__Text block__:
# white label seed company "planet skunk"



## homegrown998 (Oct 23, 2008)

They claim to have the best white widow strains available. I know alot of peaple grow white widow so i was just wandering the best place to get it. ive herd alot of peaple say they are happy with nirvana`s  white widow, so is white label worth twice the price?


----------



## JBonez (Oct 23, 2008)

homegrown998 said:
			
		

> They claim to have the best white widow strains available. I know alot of peaple grow white widow so i was just wandering the best place to get it. ive herd alot of peaple say they are happy with nirvana`s  white widow, so is white label worth twice the price?



It was the green house seed co. that created the white widow strain, check them out.

hxxp://www.cannabis-seeds-bank.co.uk/greenhouse-seeds-white-widow-feminised-2984-p.asp

im also growing hgs white widow, so far so good.


----------



## homegrown998 (Oct 27, 2008)

Ive seen all there youtube videos, and I'm thinking about ordering their super silver haze. I didn't know they created white widow but now i think i will go threw them when I'm ready did you order from Gypsies website?


----------



## Dexter (Oct 27, 2008)

__Provided data__:
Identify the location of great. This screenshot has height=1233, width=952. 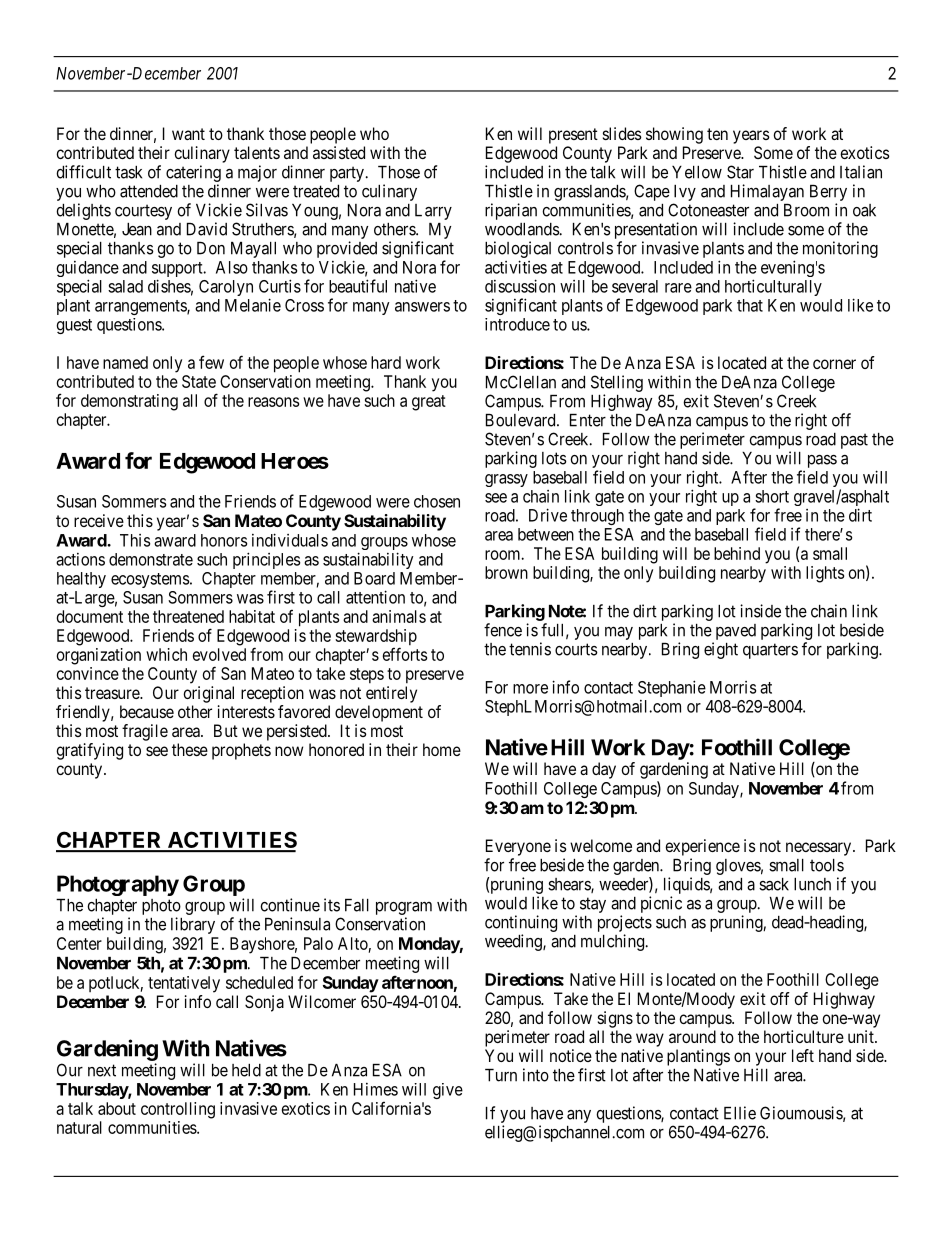
(429, 403).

__Directives__:
(1) In the seed company thread, which company created the white widow strain?
(2) Copy the seed company thread from "Ive seen all" to "Dexter (Oct 27, 2008)".

__Solutions to each task__:
(1) The green house seed co. created the white widow strain.

(2)
Ive seen all there youtube videos, and I'm thinking about ordering their super silver haze. I didn't know they created white widow but now i think i will go threw them when I'm ready did you order from Gypsies website?


----------



## Dexter (Oct 27, 2008)